Hacking’s a snap in Legoland

By Daniel Terdiman
Staff Writer, CNET News

When Lego executives recently discovered that adult fans of the iconic plastic bricks had hacked one of the company’s new development tools for digital designers, they did a surprising thing: They cheered.

Unlike executives at so many corporations, who would be loath to let their customers anywhere near the inner workings of their software tools, the Lego honchos saw an opportunity to lean on the collective thinking of an Internet community to improve their own product while bolstering relations with committed customers.

All it took was being open-minded enough to see that their biggest fans weren’t trying to rip them off; they were trying to improve Lego’s products in a way that, just maybe, the company’s own designers hadn’t thought of.

Lego creations

“I was a little concerned at the beginning because I know there are companies that don’t respond favorably to this kind of thing,” said Dan Malec, a software engineer from Stow, Mass.

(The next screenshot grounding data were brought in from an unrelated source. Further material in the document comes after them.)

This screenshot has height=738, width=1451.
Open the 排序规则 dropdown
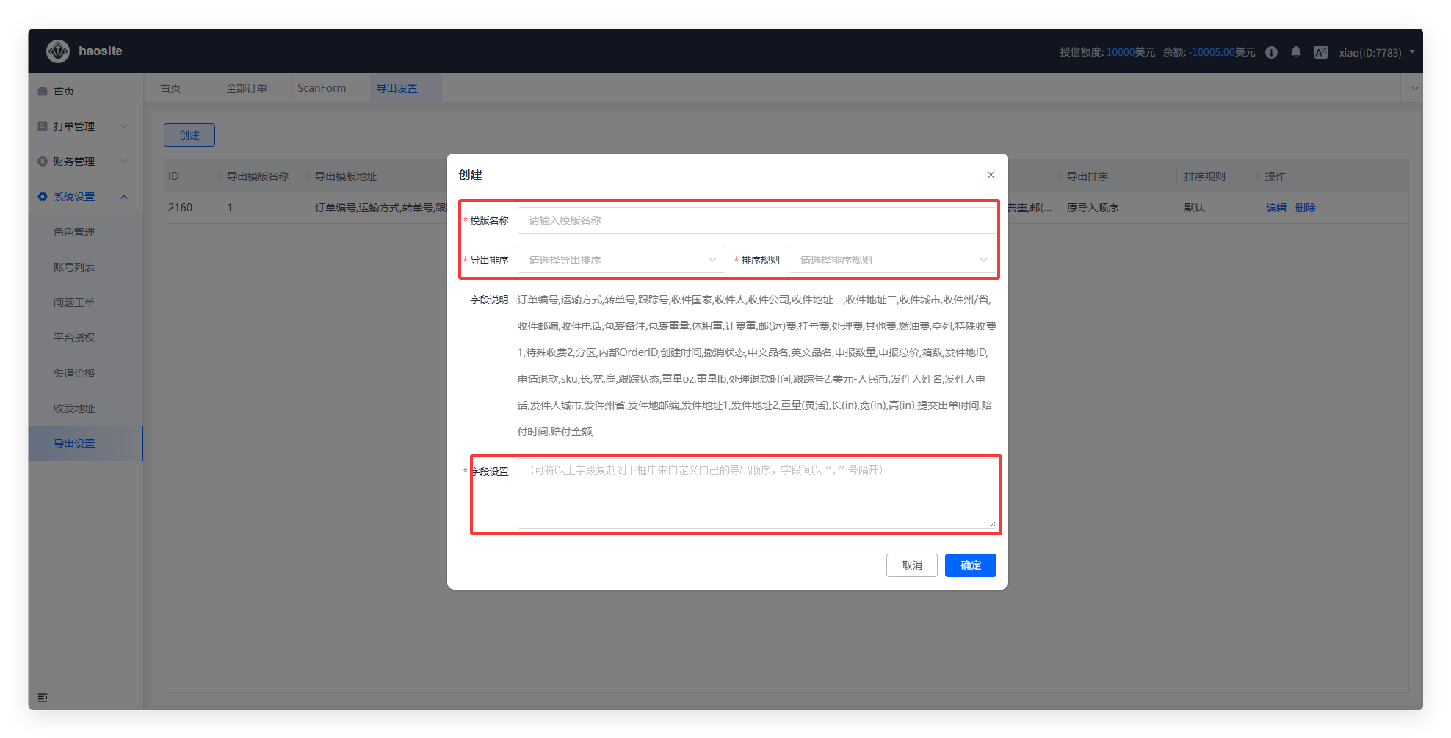tap(892, 260)
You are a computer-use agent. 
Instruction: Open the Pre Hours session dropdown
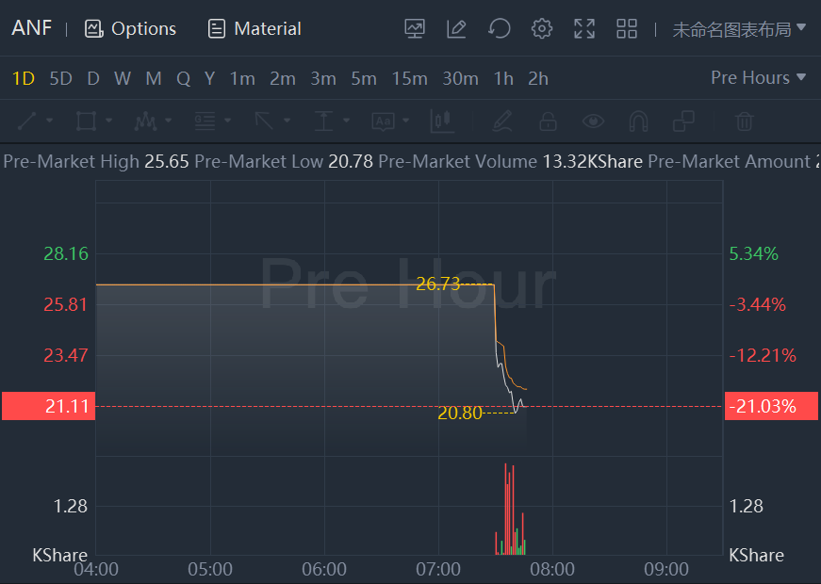[758, 78]
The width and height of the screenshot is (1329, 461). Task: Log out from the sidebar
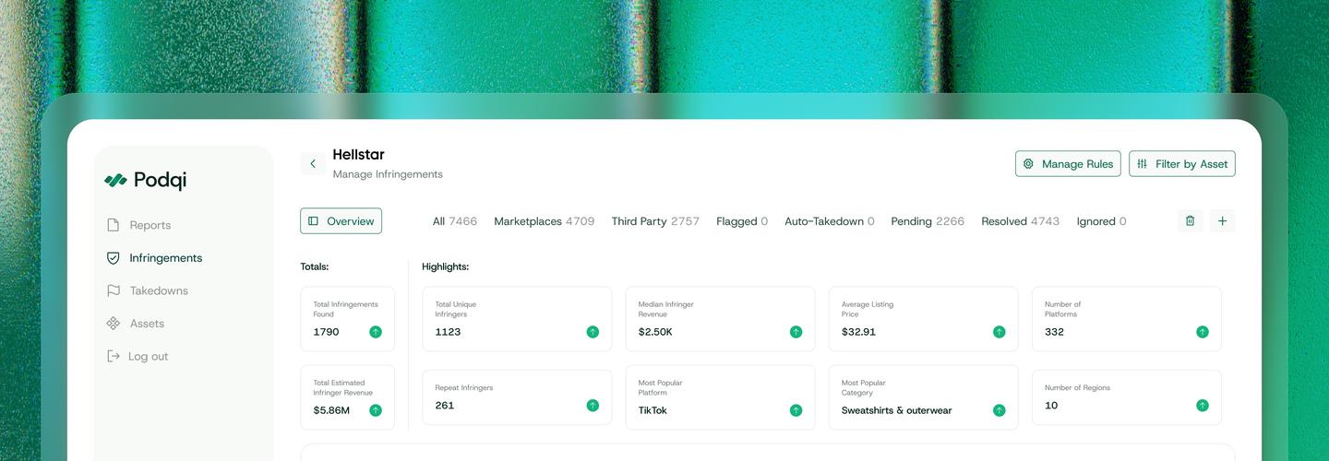click(x=147, y=357)
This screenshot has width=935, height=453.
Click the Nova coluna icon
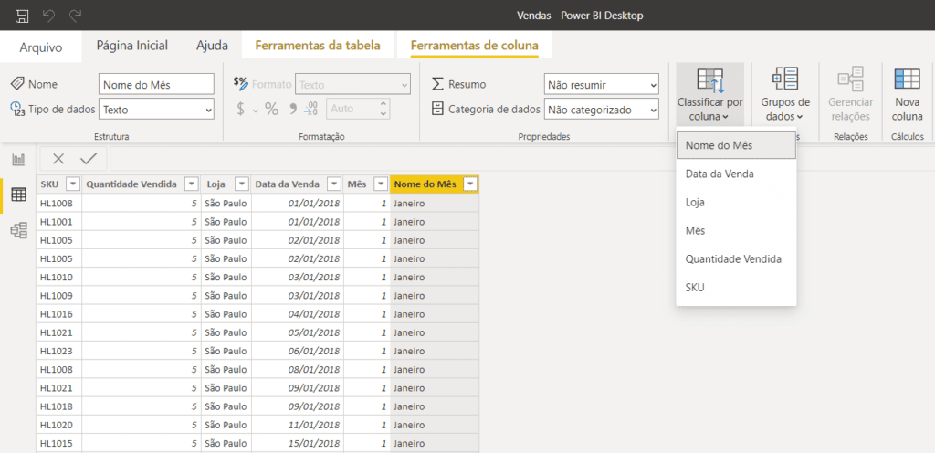pos(907,79)
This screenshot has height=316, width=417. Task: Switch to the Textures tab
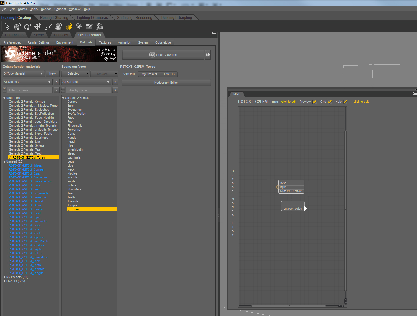coord(105,42)
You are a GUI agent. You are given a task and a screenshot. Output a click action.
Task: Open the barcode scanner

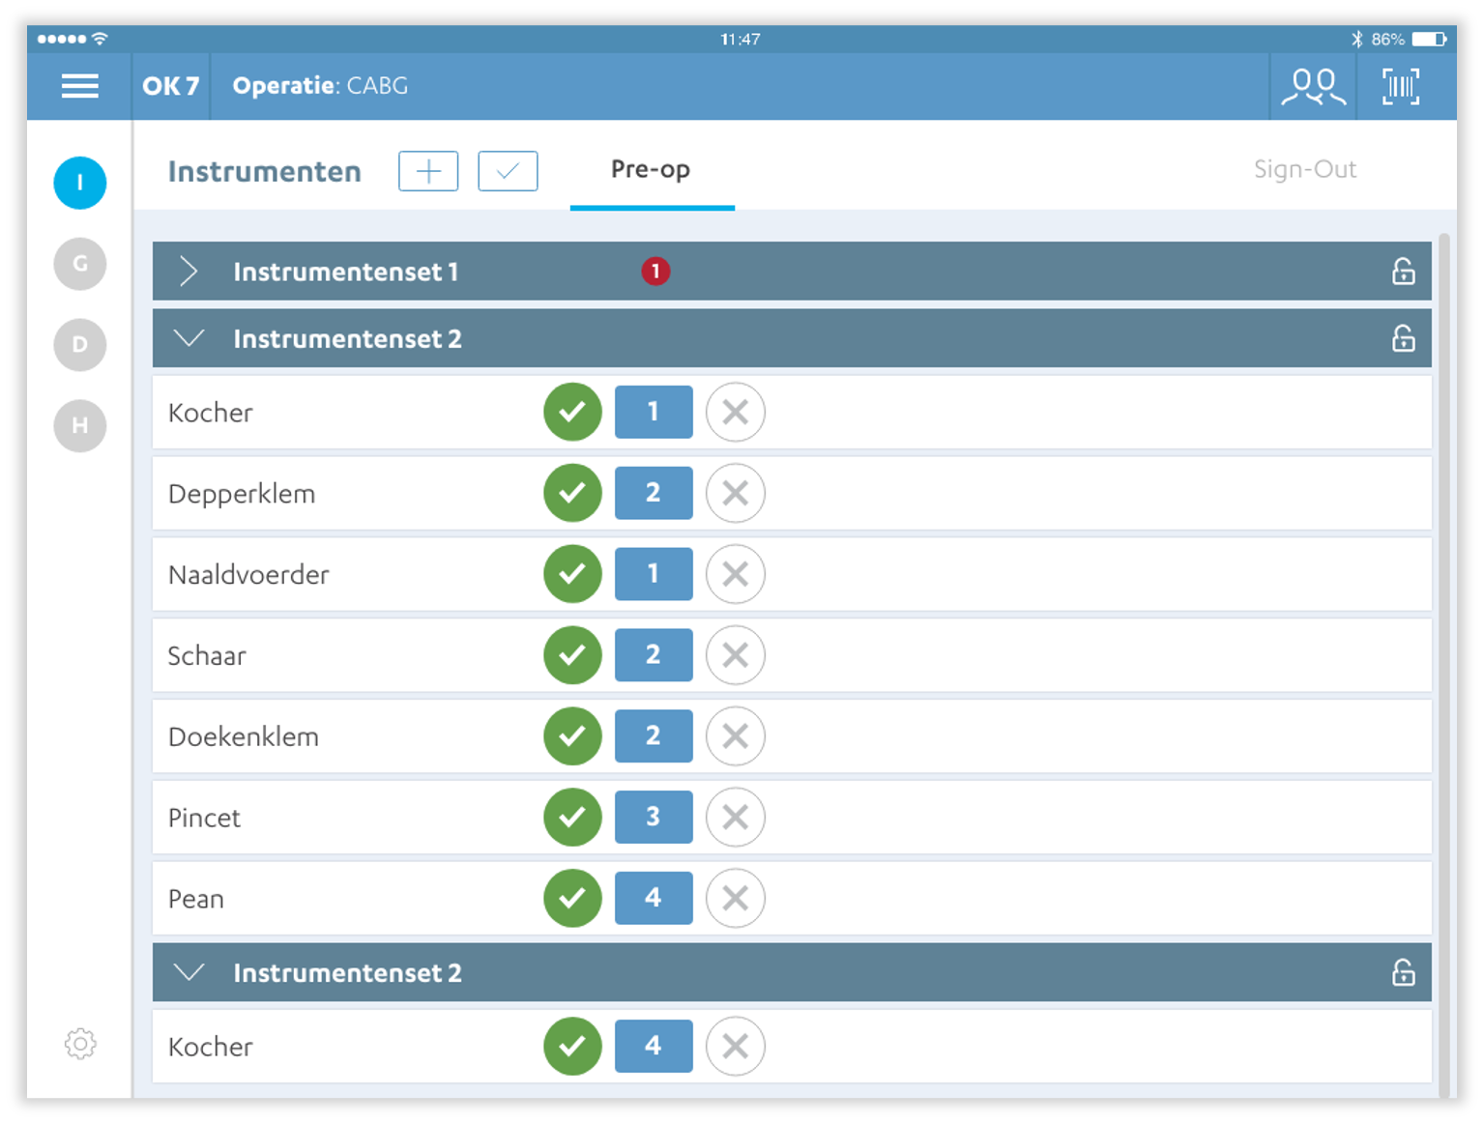pyautogui.click(x=1401, y=86)
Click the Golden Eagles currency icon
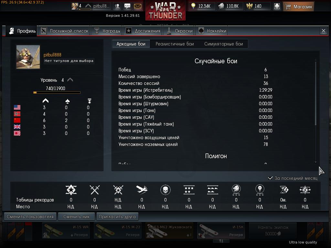 coord(250,6)
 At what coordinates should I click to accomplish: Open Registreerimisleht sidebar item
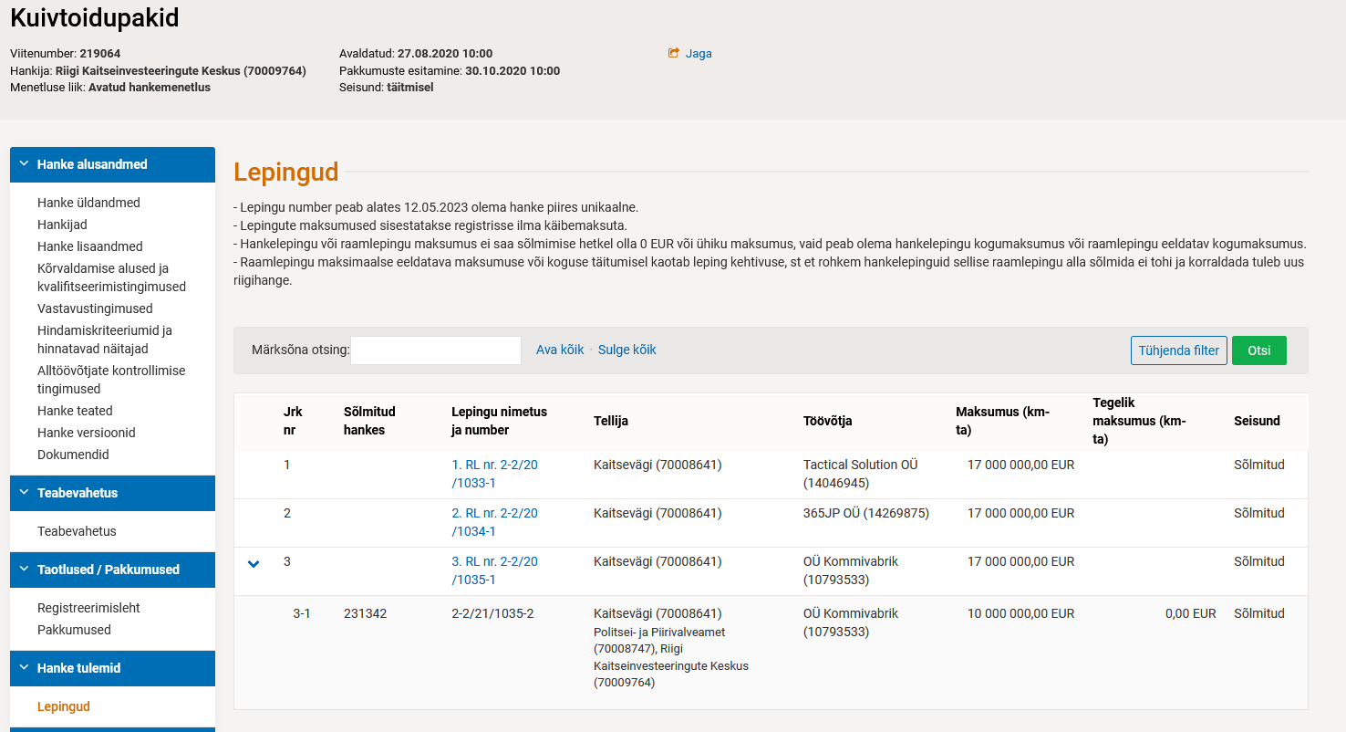pyautogui.click(x=88, y=608)
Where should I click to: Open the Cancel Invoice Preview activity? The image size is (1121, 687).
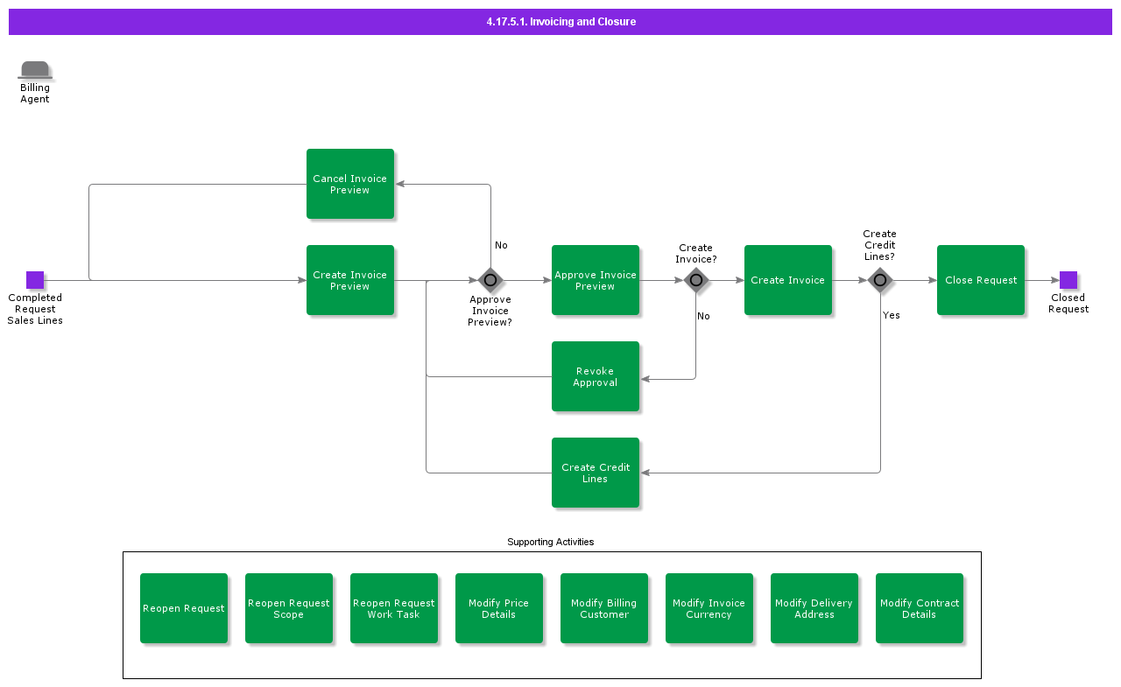[x=350, y=184]
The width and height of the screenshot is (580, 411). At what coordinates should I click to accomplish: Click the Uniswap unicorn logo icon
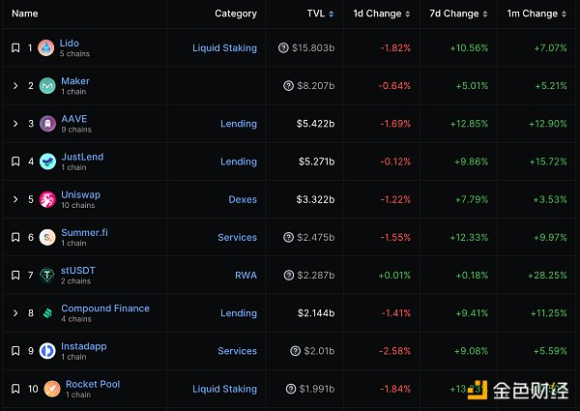[x=45, y=199]
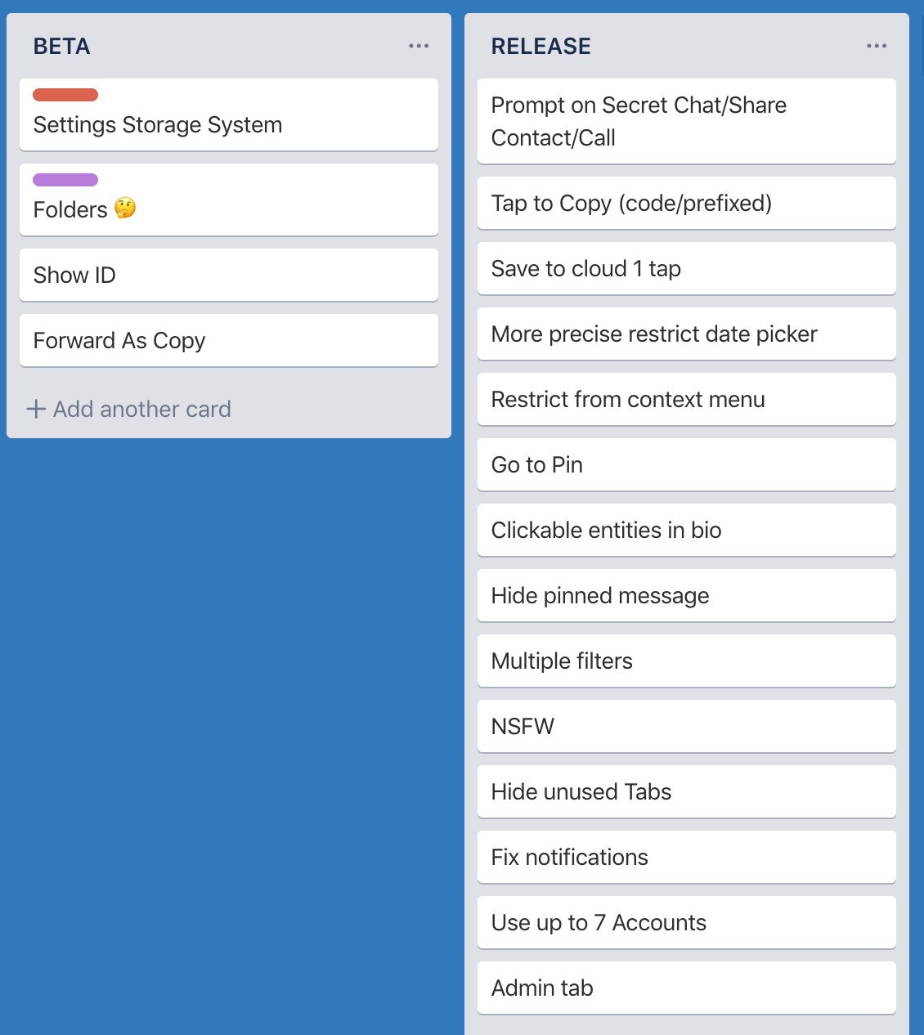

Malec is an active member of the adult Lego community, a group of passionate Lego aficionados who build models far more elaborate and sophisticated than the kids’ versions most people are used to seeing.

To one toy-industry observer, Lego’s positive reaction to the hack is more than unusual.

“I can’t think of another instance in toys where it’s been basically ‘Do whatever you want,'” said Anita Frazier, an entertainment industry analyst at The NPD Group. “If it doesn’t ultimately hurt the intellectual property, and (the users) aren’t modifying the trademark or the core property at all, (Lego is) looking at it as it doesn’t hurt.”

Last month, Lego launched Lego Factory, a service through which users can create their own unique and customized Lego models–a cat, the Statue of Liberty, a tree or whatever else users choose.

Once the designs are created and uploaded through Lego Factory, the company manufactures the bricks necessary for the model and ships them to users so they can assemble their models. Customers can also buy the bricks necessary to build from other people’s designs, which are posted on the site.